**Assigned task**
Return nothing but the lines from the one containing "The height and" through the end of the records below, exactly as they stand and without pictures.

•••

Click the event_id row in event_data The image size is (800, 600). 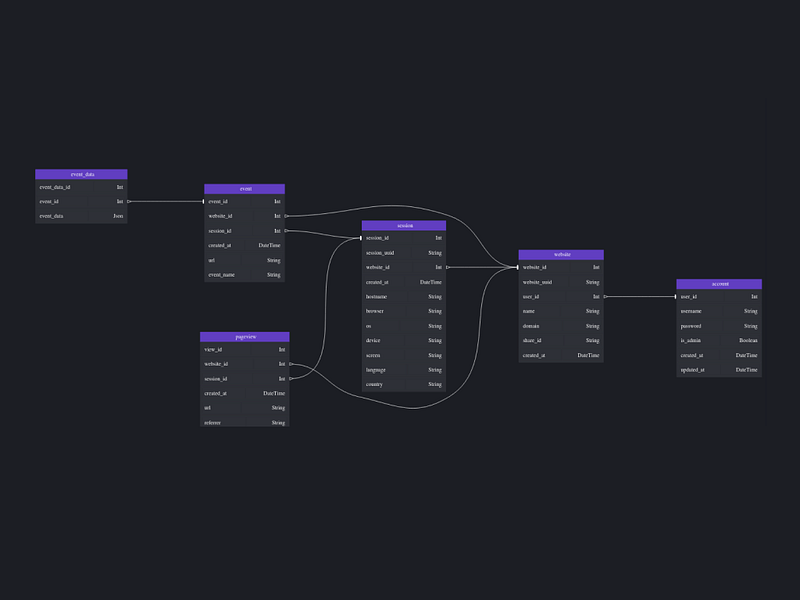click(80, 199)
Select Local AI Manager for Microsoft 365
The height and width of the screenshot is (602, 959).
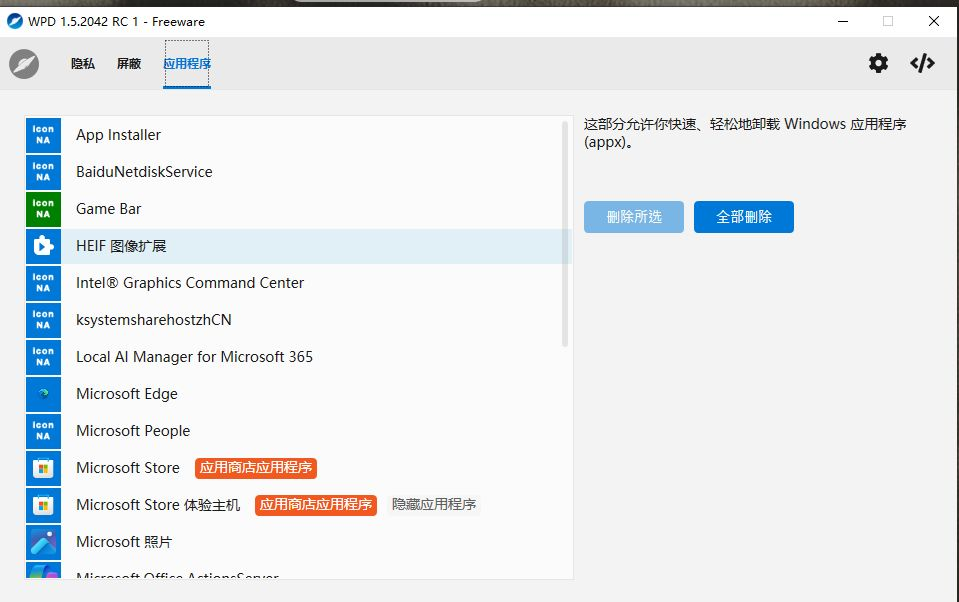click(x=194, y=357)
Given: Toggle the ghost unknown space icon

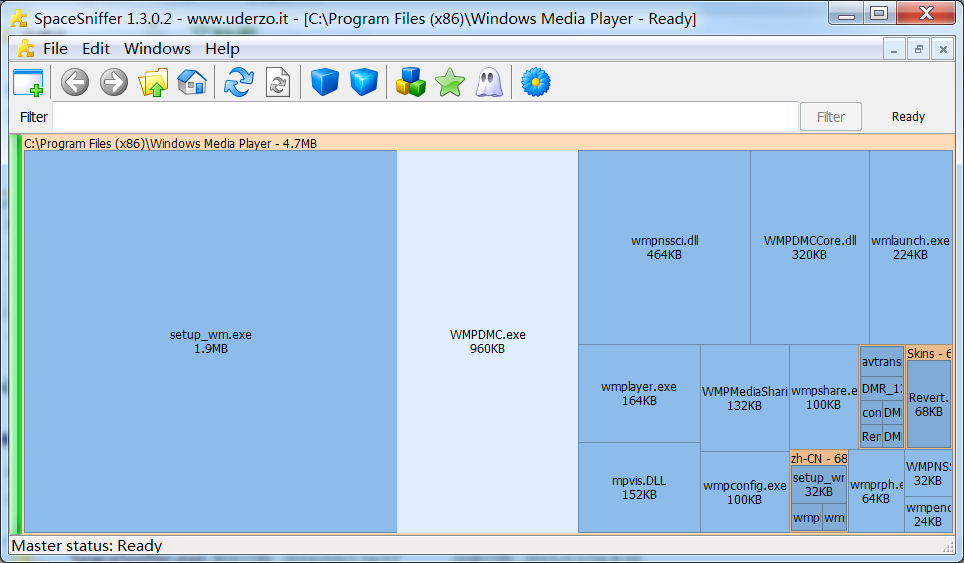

•••

**Task result**
The height and width of the screenshot is (602, 959).
click(x=194, y=357)
Given: Toggle the ghost unknown space icon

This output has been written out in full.